This project guides you through building a complete Retrieval-Augmented Generation (RAG) application using Amazon Bedrock, Aurora PostgreSQL, and S3. You will create an intelligent document querying system that allows a user to ask natural language questions and receive answers grounded in your private documents.
This project implements a classic RAG pattern to provide accurate, context-aware answers from a private knowledge base.
- User -> Chat Application: The user interacts with a Python chat application, asking a natural language question (e.g., "What is the maximum torque of the TX-100 machine?").
- Chat Application -> Knowledge Base & Amazon Bedrock:
- Queries Knowledge Base: The application first sends the query to an Amazon Bedrock Knowledge Base to find relevant information from private documents.

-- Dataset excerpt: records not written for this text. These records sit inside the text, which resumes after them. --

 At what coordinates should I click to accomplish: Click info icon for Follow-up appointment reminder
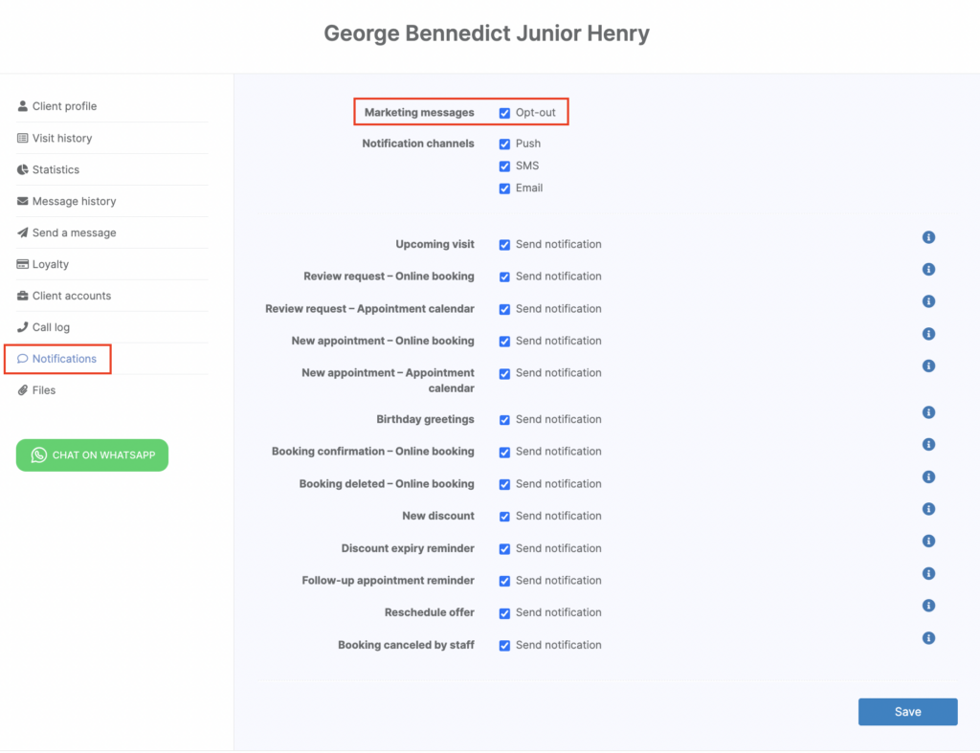[x=928, y=573]
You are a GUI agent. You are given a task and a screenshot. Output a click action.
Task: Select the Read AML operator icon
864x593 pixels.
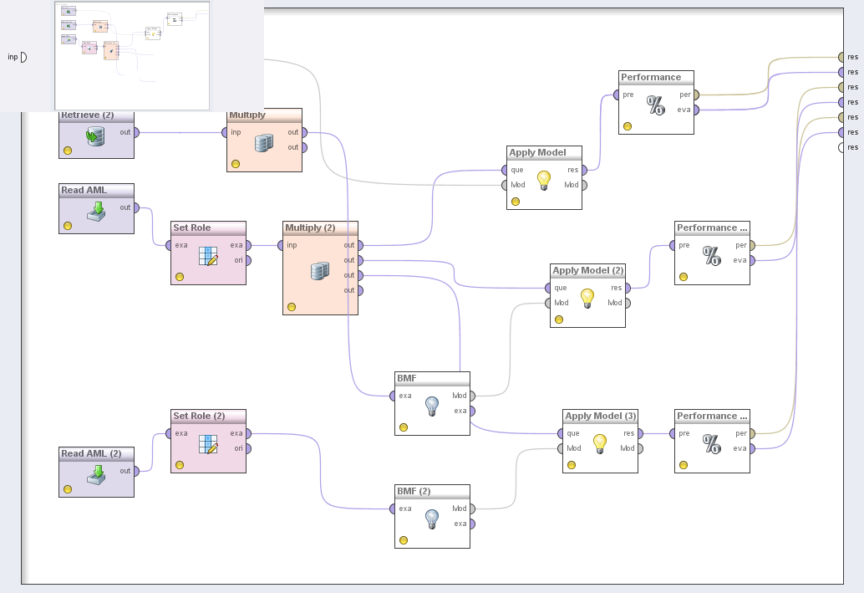97,212
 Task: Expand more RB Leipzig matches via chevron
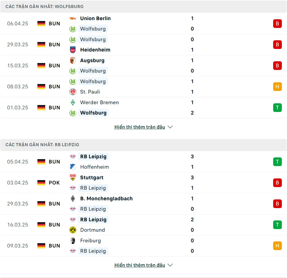point(170,265)
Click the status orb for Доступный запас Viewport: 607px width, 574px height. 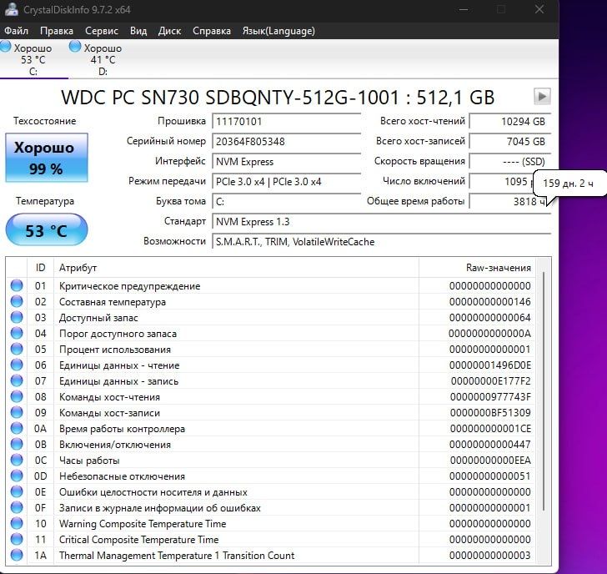tap(17, 318)
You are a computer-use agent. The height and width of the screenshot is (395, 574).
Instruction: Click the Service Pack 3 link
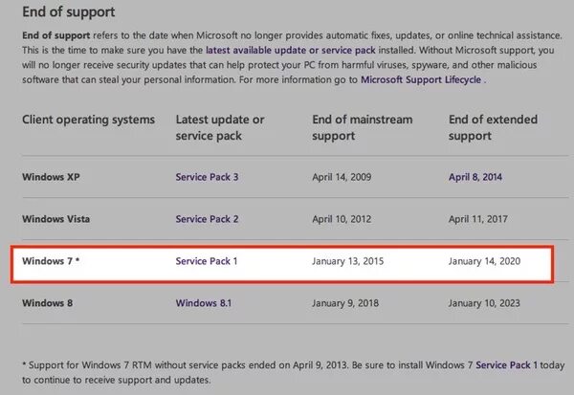207,177
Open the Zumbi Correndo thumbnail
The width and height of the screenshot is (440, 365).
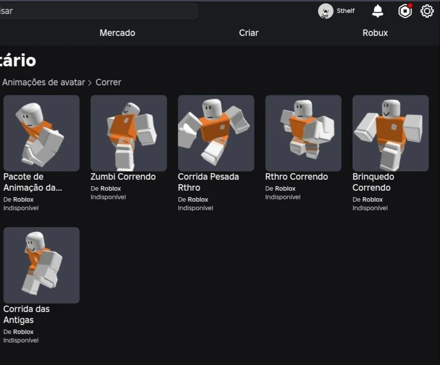tap(129, 133)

- Prompts Amazon Bedrock: The application then sends the original question plus the relevant context to a Large Language Model (LLM) on Amazon Bedrock. The augmented prompt looks like:
"Using the following context, answer the user's question. Context: [Text from your PDF document...]. Question: What is the maximum torque of the TX-100 machine?"

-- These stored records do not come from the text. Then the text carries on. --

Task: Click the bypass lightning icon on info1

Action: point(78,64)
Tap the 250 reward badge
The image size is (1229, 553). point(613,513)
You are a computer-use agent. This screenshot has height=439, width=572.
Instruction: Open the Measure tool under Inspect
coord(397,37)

- Knowledge Base Internals:
- Amazon S3: The object store that holds the original source documents (e.g., PDFs).
- Aurora Serverless PostgreSQL: The vector database that stores numerical representations (embeddings) of the document chunks. This enables fast, semantic searching. The Knowledge Base reads from S3, creates embeddings, and stores them in Aurora.
- Final Response: Amazon Bedrock generates a response based only on the provided context and sends it back to the chat application. This ensures answers are grounded in the provided documents, reducing hallucinations.
- AI & ML: Amazon Bedrock (for LLMs and Knowledge Base orchestration)
- Database: Amazon Aurora Serverless v2 (PostgreSQL) with pgvector
- Storage: Amazon S3
- Infrastructure as Code (IaC): Terraform
- Application Logic: Python 3.10+
- AWS SDK: Boto3
- Tools: AWS CLI
Follow these steps to deploy the entire GenAI application.
Before you begin, ensure you have the following tools installed and configured:
- AWS CLI (configured with your AWS credentials)
- Terraform (v0.12 or later)
- Python (v3.10 or later)
- pip (Python package manager)
- git (for cloning the repository)
- Clone the Repository:
git clone <repository_url>
cd <repository_directory_name>
- Set Up Python Virtual Environment:
# Create the virtual environment
python -m venv venv
# Activate the environment
# On macOS/Linux:
source venv/bin/activate
# On Windows:
venv\Scripts\activate
- Install Python Dependencies: (Your project's requirements.txt should be listed here. Assuming boto3 is the main one for the application code).
pip install boto3
This stack creates the core infrastructure: VPC, Aurora database, and S3 bucket.
- Navigate to Stack 1:
cd stack1
- Initialize Terraform:
terraform init
- Deploy the Stack: Review the plan and type yes to approve.
terraform apply
- Save the Outputs: Once completed, Terraform will print outputs. Copy and save these values, especially the aurora_cluster details and the s3_bucket_name, for the next steps.
You must enable the pgvector extension on your new Aurora database.
- Navigate to the AWS Console and log in.
- Go to the RDS service and select Query Editor from the left-hand menu.
- Connect to Your Database:
- Select your newly created Aurora cluster.
- Provide the database username and password (defined in your Terraform files or AWS Secrets Manager).
- Run the SQL Script:
- Open the local file scripts/aurora_sql.sql.
- Copy its contents and paste them into the Query Editor.
- Click Run. This enables the vector extension.
This stack deploys the Bedrock Knowledge Base to connect your data to the LLM.
- Navigate to Stack 2:
cd ../stack2
- Configure Stack 2:
- Open the main.tf file in the stack2 directory.
- Use the outputs you saved from Stack 1 to fill in the placeholder values (e.g., bucket_arn, aurora_arn, aurora_secret_arn). Example stack2/main.tf update:
provider "aws" {
region = "us-east-1" # CORRECTED: Must match the region of your Stack 1 resources
}
module "bedrock_kb" {
source = "../modules/bedrock_kb"
knowledge_base_name = "my-bedrock-kb"
knowledge_base_description = "Knowledge base connected to Aurora Serverless database"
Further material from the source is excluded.